Ceci est le message à la Nation du président Mahamadou Issoufou à l’occasion du 62e anniversaire de la proclamation de la République du Niger.
NIGERIENS,
NIGERIENNES,
MES CHERS CONCITOYENS,
Le 2 Août dernier, je vous adressais mon dernier message d’anniversaire de l’indépendance. Aujourd’hui, je vous adresse mon dernier message d’anniversaire de la République.

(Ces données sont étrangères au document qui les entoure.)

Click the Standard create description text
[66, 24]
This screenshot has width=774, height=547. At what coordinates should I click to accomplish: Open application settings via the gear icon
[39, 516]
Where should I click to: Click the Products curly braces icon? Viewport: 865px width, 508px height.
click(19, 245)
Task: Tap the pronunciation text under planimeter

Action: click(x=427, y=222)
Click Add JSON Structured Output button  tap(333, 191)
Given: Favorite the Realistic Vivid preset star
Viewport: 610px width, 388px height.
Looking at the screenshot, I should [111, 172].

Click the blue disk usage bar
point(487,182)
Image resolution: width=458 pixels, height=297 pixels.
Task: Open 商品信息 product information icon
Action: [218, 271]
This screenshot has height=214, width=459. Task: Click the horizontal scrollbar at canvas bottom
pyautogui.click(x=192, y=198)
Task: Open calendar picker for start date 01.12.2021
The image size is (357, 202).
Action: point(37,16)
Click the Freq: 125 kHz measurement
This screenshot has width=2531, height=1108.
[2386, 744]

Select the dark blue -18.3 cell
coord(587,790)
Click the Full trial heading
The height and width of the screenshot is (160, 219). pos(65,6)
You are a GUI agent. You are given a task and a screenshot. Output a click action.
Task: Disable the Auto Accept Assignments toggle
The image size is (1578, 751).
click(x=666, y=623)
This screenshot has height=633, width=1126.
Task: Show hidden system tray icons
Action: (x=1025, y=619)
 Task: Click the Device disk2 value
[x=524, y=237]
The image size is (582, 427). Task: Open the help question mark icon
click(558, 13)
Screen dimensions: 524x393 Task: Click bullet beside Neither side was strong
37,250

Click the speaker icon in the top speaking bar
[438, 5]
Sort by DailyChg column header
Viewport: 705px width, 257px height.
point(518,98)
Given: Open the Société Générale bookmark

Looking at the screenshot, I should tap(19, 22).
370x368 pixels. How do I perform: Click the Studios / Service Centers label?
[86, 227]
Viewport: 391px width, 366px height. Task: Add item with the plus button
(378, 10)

Demain 18 Décembre 2020, notre République a 62 ans. Vous m’avez fait l’honneur de m’en confier la présidence pendant bientôt dix ans. Pendant ces dix ans, nous nous sommes efforcés d’honorer les promesses que nous vous avons faites dans le cadre du programme de renaissance actes I et II. Le Gouvernement en fera le bilan définitif dans trois mois, mais d’ores et déjà il en a dressé le bilan provisoire. De ce bilan, il ressort, qu’en dépit du choc lié à la baisse des prix des matières premières, des chocs sécuritaire, climatique et récemment sanitaire provoqué par la covid19, notre économie a connu un taux de croissance moyen annuel de 5,8% sur la période 2011-2020. Il est bon de rappeler que ce taux était de 1,88% et 4,87% respectivement pendant la décennie perdue 1990-2000 et pendant la décennie 2000-2010. Sans la covid, le taux de croissance aurait été de 6,3% pendant la décennie 2011-2020. Cette croissance met notre pays dans la catégorie des pays potentiellement émergents. Elle est portée par les investissements dont le taux est environ de 30% du PIB, par la consommation finale en liaison avec l’amélioration des revenus des consommateurs. En particulier, le Gouvernement a distribué sur la période, trois mille milliards de salaires. Par ailleurs, la croissance a été inclusive car l’incidence de la pauvreté a baissé, surtout en milieu rural qui a bénéficié notamment de plans de soutien annuel d’un montant cumulé d’environ deux mille milliards. La classe moyenne, quant à elle, s’est renforcée. Néanmoins, avec un tel taux de croissance et dans les conditions démographiques actuelles, pour réaliser l’émergence, c’est-à-dire, entre autres, atteindre un revenu moyen par habitant équivalent au moins à 10% de celui de l’Union Européenne, il faut plusieurs décennies d’efforts continus. Cela exige de nous la poursuite des efforts de reformes économiques et financières, l’effort de consolidation des institutions démocratiques, le renforcement de la sécurité du pays, la poursuite de l’équipement du pays en infrastructures de toute sorte, la transformation du monde rural, l’amplification du développement du capital humain et la transformation de notre actif démographique en dividende économique. Dans tous ces domaines, des résultats appréciables ont été obtenus, ces dix dernières années.
Mes chers Concitoyens,
L’émergence du Niger suppose non seulement, une croissance économique élevée et continue sur plusieurs décennies, mais aussi une restructuration de notre économie à travers des réformes économiques hardies. Le Gouvernement s’y est attelé résolument ces dix dernières années. Ces réformes concernent les finances publiques comme le secteur privé.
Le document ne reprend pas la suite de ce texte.